→ Goal of the exercise:
Write every entry out again, exactly as given.

[Records from a dataset]
═══

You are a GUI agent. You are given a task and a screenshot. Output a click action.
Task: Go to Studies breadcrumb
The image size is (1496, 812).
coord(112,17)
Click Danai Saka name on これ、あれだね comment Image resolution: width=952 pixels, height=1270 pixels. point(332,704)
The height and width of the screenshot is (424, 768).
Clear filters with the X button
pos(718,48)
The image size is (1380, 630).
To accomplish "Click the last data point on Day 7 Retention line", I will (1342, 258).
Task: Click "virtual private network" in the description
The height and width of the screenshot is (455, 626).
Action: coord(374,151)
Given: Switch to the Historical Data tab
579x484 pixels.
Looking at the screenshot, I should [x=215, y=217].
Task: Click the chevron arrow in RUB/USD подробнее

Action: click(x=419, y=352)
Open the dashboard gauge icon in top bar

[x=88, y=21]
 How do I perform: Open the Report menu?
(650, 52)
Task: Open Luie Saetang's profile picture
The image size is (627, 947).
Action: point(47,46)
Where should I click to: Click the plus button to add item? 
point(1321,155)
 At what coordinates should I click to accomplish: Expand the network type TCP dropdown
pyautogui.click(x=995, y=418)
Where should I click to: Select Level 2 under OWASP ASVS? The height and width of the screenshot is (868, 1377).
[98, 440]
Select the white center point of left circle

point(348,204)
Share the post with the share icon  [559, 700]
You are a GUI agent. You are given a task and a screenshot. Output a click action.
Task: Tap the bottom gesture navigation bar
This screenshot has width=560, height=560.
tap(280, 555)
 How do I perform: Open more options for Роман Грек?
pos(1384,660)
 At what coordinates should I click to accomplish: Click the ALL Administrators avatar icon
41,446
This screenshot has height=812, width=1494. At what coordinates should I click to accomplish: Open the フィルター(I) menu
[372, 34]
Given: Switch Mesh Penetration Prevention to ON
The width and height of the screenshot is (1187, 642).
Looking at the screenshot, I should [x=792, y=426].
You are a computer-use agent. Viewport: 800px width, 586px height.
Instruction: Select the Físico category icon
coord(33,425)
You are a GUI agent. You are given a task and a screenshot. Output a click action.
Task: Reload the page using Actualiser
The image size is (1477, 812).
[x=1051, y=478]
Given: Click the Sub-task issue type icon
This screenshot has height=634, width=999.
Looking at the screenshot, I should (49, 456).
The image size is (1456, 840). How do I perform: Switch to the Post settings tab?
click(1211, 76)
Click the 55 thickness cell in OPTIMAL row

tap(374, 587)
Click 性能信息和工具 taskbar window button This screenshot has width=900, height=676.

═══

→ Answer box:
You are a GUI agent. You are given a task and a screenshot. Output a click action.
Task: Go to Studies breadcrumb
The image size is (1496, 812).
coord(112,17)
Click Danai Saka name on これ、あれだね comment Image resolution: width=952 pixels, height=1270 pixels. point(332,704)
The height and width of the screenshot is (424, 768).
Clear filters with the X button
pos(718,48)
The image size is (1380, 630).
To accomplish "Click the last data point on Day 7 Retention line", I will (1342, 258).
Task: Click "virtual private network" in the description
The height and width of the screenshot is (455, 626).
Action: coord(374,151)
Given: Switch to the Historical Data tab
579x484 pixels.
Looking at the screenshot, I should [x=215, y=217].
Task: Click the chevron arrow in RUB/USD подробнее

Action: click(x=419, y=352)
Open the dashboard gauge icon in top bar

[x=88, y=21]
 How do I perform: Open the Report menu?
(650, 52)
Task: Open Luie Saetang's profile picture
The image size is (627, 947).
Action: point(47,46)
Where should I click to: Click the plus button to add item? 
point(1321,155)
 At what coordinates should I click to accomplish: Expand the network type TCP dropdown
pyautogui.click(x=995, y=418)
Where should I click to: Select Level 2 under OWASP ASVS? The height and width of the screenshot is (868, 1377).
[98, 440]
Select the white center point of left circle

point(348,204)
Share the post with the share icon  [559, 700]
You are a GUI agent. You are given a task and a screenshot. Output a click action.
Task: Tap the bottom gesture navigation bar
This screenshot has width=560, height=560.
tap(280, 555)
 How do I perform: Open more options for Роман Грек?
pos(1384,660)
 At what coordinates should I click to accomplish: Click the ALL Administrators avatar icon
41,446
This screenshot has height=812, width=1494. At what coordinates should I click to accomplish: Open the フィルター(I) menu
[372, 34]
Given: Switch Mesh Penetration Prevention to ON
The width and height of the screenshot is (1187, 642).
Looking at the screenshot, I should [x=792, y=426].
You are a computer-use agent. Viewport: 800px width, 586px height.
Instruction: Select the Físico category icon
coord(33,425)
You are a GUI agent. You are given a task and a screenshot. Output a click action.
Task: Reload the page using Actualiser
The image size is (1477, 812).
[x=1051, y=478]
Given: Click the Sub-task issue type icon
This screenshot has height=634, width=999.
Looking at the screenshot, I should (49, 456).
The image size is (1456, 840). How do I perform: Switch to the Post settings tab?
click(1211, 76)
Click the 55 thickness cell in OPTIMAL row

tap(374, 587)
Click 性能信息和工具 taskbar window button This screenshot has width=900, height=676.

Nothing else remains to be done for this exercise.